Google recently announced a $100 million donation to organizations that manage open-source security priorities and assist with vulnerability fixes, and it has now revealed eight of the projects it will fund. The Linux Foundation recently stated that it will directly support persons working on open-source project security. Google, Microsoft, the Open Source Security Foundation, and the Linux Foundation Public Health Foundation have all endorsed it. When problems are discovered, the Linux Foundation coordinates fixes.
The foundation and its colleagues will use the Open Source Technology Improvement Fund’s (OSTIF) security assessments to hunt for previously discovered problems. Two Linux kernel security audits are among these initiatives.
The Open Source Technology Improvement Fund is a non-profit corporation committed to improving the security of open-source software. OSTIF makes it simple for projects to dramatically improve security by enabling security audits and reviews.
“Google’s support will allow OSTIF to launch the Managed Audit Program (MAP), which will expand in-depth security reviews to critical projects vital to the open-source ecosystem,” said Kaylin Trychon, a security comms manager on the Google Open Source Security team.

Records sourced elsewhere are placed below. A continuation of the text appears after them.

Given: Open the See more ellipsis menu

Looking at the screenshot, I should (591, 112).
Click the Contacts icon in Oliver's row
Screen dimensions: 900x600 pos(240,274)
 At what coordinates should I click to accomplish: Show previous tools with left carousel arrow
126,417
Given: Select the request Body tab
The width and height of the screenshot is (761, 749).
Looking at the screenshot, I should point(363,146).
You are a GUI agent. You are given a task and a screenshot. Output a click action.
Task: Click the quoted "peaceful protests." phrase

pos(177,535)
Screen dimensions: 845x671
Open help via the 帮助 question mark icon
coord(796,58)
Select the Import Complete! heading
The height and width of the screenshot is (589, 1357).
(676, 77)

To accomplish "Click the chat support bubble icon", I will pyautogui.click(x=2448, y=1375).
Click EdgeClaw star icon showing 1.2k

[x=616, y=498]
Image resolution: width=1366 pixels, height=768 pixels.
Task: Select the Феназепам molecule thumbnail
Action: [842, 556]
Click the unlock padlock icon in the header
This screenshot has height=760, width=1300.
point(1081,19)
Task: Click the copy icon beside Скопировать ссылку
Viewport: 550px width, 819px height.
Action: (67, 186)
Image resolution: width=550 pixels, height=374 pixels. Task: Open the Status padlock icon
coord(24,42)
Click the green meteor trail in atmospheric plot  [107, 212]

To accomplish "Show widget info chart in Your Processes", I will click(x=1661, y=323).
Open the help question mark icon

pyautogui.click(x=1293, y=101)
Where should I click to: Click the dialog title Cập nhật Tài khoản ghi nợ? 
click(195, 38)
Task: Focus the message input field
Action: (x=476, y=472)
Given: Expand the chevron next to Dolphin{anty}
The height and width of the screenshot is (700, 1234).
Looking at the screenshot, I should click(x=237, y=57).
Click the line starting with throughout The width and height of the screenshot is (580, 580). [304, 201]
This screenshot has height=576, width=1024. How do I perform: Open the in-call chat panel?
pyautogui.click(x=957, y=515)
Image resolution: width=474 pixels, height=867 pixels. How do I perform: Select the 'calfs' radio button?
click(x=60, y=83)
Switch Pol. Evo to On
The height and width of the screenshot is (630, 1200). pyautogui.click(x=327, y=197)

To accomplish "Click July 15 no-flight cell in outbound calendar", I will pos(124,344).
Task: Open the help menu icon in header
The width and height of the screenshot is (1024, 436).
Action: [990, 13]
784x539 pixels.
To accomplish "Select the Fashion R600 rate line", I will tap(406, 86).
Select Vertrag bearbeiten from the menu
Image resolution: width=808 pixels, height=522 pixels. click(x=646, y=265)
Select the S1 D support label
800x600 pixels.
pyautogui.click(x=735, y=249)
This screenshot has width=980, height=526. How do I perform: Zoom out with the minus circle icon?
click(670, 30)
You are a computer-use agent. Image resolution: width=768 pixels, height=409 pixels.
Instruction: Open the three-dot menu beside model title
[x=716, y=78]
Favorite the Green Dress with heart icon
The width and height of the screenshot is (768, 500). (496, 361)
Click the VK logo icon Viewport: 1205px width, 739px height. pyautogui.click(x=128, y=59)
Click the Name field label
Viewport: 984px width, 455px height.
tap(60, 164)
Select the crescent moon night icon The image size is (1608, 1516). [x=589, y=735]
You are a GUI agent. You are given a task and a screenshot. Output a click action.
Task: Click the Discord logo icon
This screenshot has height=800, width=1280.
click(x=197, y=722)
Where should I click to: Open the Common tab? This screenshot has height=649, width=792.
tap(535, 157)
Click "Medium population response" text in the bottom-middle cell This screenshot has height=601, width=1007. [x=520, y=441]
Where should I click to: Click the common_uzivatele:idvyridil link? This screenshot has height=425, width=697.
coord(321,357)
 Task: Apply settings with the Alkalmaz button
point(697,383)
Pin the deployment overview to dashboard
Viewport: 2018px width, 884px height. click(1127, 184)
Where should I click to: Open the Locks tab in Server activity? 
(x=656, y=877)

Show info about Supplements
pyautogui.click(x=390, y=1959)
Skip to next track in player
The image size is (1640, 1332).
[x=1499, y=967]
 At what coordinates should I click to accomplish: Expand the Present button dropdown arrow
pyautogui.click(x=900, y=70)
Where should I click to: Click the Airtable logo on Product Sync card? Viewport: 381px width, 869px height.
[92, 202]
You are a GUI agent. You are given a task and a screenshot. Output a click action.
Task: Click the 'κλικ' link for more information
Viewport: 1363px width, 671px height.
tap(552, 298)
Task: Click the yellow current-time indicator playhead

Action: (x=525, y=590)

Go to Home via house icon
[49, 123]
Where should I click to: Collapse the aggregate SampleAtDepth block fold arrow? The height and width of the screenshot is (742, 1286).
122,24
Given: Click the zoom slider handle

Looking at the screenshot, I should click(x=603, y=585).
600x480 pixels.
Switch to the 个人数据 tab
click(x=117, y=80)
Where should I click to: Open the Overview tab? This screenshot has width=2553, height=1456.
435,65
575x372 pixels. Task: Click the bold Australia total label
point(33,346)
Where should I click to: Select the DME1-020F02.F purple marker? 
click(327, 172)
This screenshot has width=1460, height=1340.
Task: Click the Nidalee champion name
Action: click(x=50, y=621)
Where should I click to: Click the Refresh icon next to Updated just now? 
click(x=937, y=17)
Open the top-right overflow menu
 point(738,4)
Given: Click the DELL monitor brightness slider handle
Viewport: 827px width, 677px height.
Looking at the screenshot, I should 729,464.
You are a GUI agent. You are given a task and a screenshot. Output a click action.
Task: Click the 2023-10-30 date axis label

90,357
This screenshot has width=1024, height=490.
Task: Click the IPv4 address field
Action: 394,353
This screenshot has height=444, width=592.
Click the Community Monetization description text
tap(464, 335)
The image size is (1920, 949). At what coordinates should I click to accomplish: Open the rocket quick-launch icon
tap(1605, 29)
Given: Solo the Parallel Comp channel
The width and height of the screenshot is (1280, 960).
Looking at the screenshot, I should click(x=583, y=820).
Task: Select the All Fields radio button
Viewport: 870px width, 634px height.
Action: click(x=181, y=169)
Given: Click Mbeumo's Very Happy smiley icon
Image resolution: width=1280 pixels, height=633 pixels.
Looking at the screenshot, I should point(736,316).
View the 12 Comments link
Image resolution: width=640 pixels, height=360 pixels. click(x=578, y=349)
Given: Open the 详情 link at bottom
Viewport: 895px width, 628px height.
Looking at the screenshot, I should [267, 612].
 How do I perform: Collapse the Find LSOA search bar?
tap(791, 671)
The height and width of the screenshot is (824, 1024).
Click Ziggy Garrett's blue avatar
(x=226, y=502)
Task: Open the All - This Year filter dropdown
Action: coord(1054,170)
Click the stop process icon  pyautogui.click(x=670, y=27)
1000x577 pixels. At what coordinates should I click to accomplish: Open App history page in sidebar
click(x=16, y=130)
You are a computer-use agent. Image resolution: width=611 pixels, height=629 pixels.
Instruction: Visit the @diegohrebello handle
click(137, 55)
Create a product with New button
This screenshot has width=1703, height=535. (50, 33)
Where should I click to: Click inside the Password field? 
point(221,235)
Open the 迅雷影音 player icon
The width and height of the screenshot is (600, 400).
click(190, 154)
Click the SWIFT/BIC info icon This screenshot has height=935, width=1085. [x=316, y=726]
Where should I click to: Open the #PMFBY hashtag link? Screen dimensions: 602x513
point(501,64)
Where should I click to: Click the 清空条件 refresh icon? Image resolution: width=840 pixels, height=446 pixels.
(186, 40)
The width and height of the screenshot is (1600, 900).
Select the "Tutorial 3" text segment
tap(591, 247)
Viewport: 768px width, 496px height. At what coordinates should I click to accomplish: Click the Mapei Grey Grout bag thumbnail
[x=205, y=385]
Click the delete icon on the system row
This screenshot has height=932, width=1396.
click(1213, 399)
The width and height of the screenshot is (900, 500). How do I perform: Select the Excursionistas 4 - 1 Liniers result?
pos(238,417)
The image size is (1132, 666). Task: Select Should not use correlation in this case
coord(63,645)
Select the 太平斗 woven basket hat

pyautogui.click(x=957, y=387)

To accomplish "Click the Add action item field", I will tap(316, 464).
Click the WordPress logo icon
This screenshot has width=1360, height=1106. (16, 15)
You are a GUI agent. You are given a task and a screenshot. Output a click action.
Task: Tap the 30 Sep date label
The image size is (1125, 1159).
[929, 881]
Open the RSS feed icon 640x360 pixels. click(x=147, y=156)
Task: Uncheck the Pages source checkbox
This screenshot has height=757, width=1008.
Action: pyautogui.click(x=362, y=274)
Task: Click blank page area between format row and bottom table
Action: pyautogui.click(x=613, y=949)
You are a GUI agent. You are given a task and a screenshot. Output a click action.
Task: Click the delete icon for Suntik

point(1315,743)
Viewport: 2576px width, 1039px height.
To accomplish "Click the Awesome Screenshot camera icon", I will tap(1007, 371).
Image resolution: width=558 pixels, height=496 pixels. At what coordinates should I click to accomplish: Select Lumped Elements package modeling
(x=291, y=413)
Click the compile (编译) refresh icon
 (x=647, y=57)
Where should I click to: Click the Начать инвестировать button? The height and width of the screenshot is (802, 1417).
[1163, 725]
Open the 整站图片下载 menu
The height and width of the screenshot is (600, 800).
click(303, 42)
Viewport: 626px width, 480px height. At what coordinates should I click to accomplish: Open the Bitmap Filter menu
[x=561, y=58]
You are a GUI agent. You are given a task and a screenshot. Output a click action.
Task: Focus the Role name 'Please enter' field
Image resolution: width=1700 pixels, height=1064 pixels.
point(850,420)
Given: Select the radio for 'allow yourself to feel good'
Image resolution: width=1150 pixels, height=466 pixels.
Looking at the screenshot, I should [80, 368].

OSTIF selected 25 essential projects for MAP, which were then prioritized to determine the eight that will get Google funding. Trychon explains that the eight chosen projects, which include libraries, frameworks, and applications, were chosen because enhancing their security will have the most influence on the open-source ecosystem.
Along with five other Java-related projects, these eight projects include Git, a prominent version control software, Lodash, a JavaScript utility library, and Laravel, a PHP web application framework. Git, the “de facto” version control software established by Linux kernel founder Linus Torvalds and which forms the backbone of platforms like GitHub and GitLab, is perhaps the largest of the eight audit projects Google is sponsoring.
Well-known systems and tools used by developers, such as the Drupal and Joomla web content management systems, webpack, reprepro, cephs, Facebook-maintained React Native, salt, Gatsby, Google-maintained Angular, Red Hat’s Ansible, and Google’s Guava Java framework, are among the projects with funding pending support.
Google made a $10 billion commitment to boosting zero-trust programmes, securing software supply chains, and enhancing open-source security following a meeting between US President Joe Biden and leading US tech corporations last month.